Exercise instructions:
Put every line of the entries below, starting at the line that contains "At what coordinates" and continuing through the final entry, into a JSON list of strings with one string per line and no blank lines. Leave out the pictures.

(Records)

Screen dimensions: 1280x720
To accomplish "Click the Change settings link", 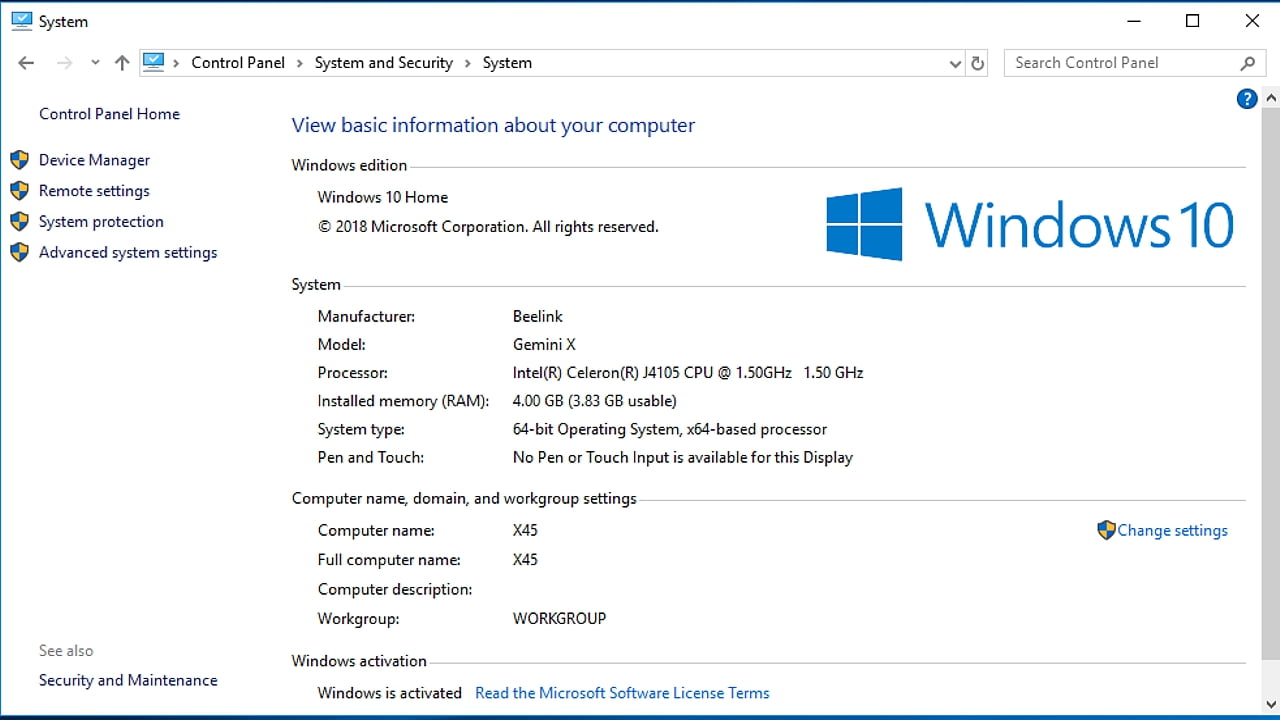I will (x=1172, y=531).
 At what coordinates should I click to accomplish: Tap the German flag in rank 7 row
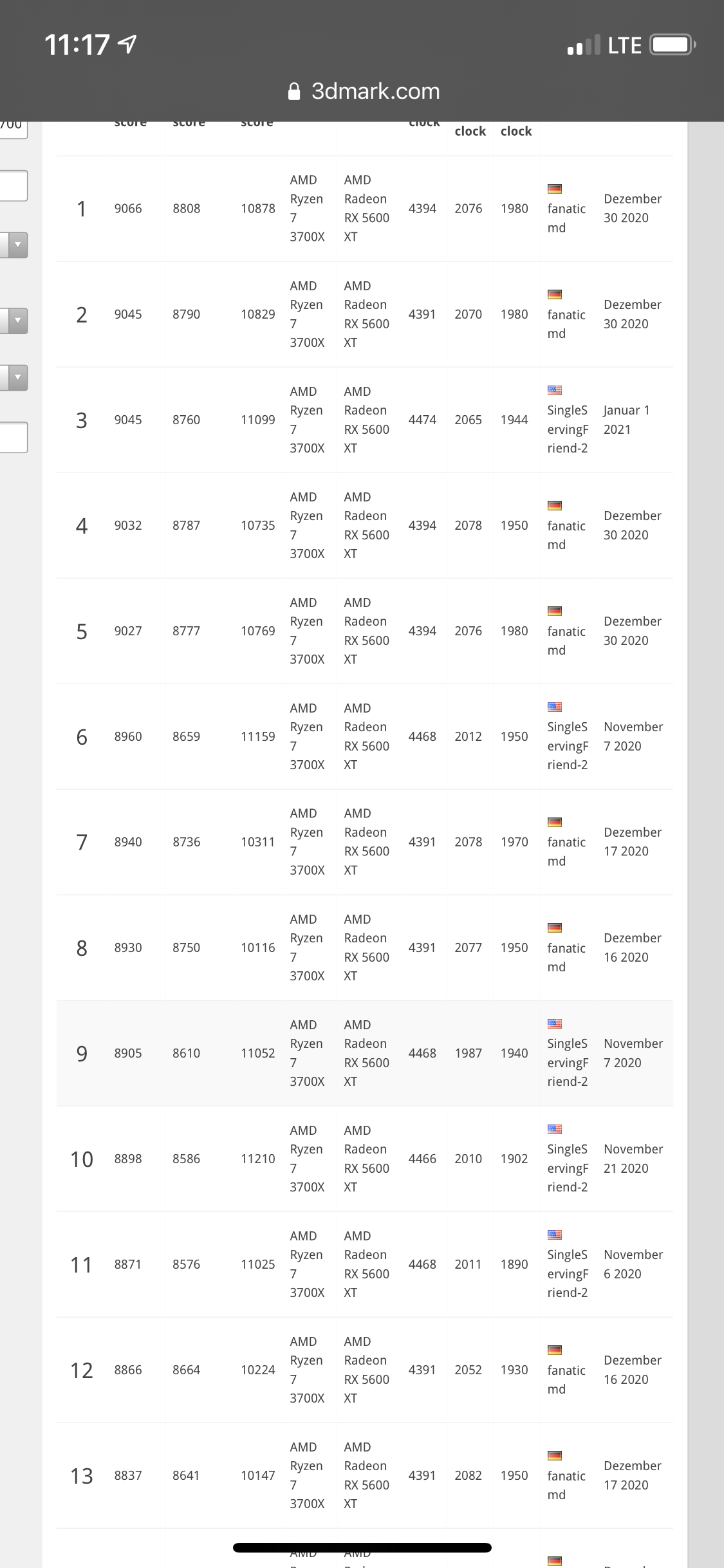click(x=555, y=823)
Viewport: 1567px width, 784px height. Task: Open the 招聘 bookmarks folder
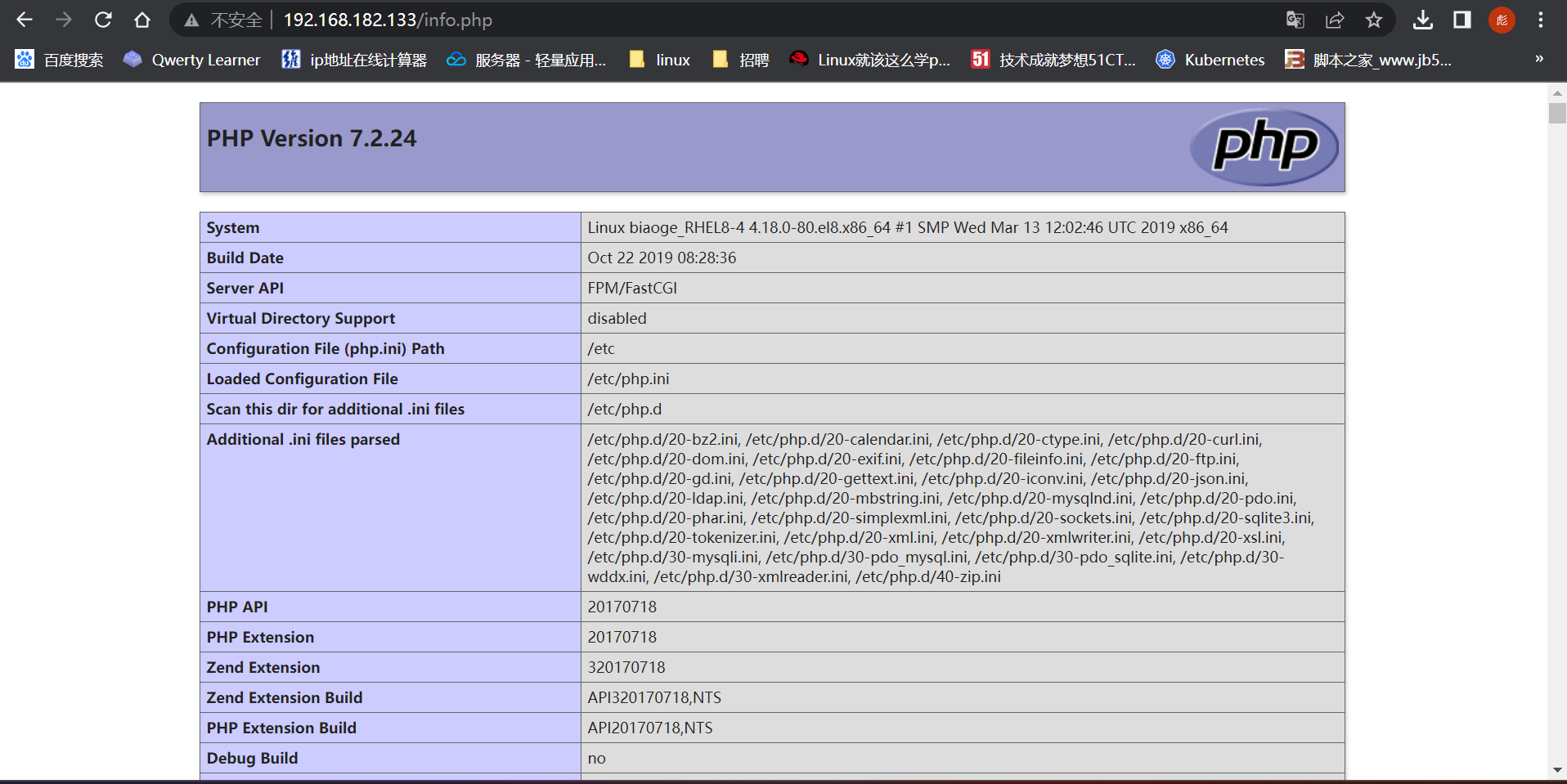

Correct result:
[
  " At what coordinates should I click to accomplish: Tap the German flag in rank 7 row",
  "click(x=555, y=823)",
  "Viewport: 1567px width, 784px height. Task: Open the 招聘 bookmarks folder"
]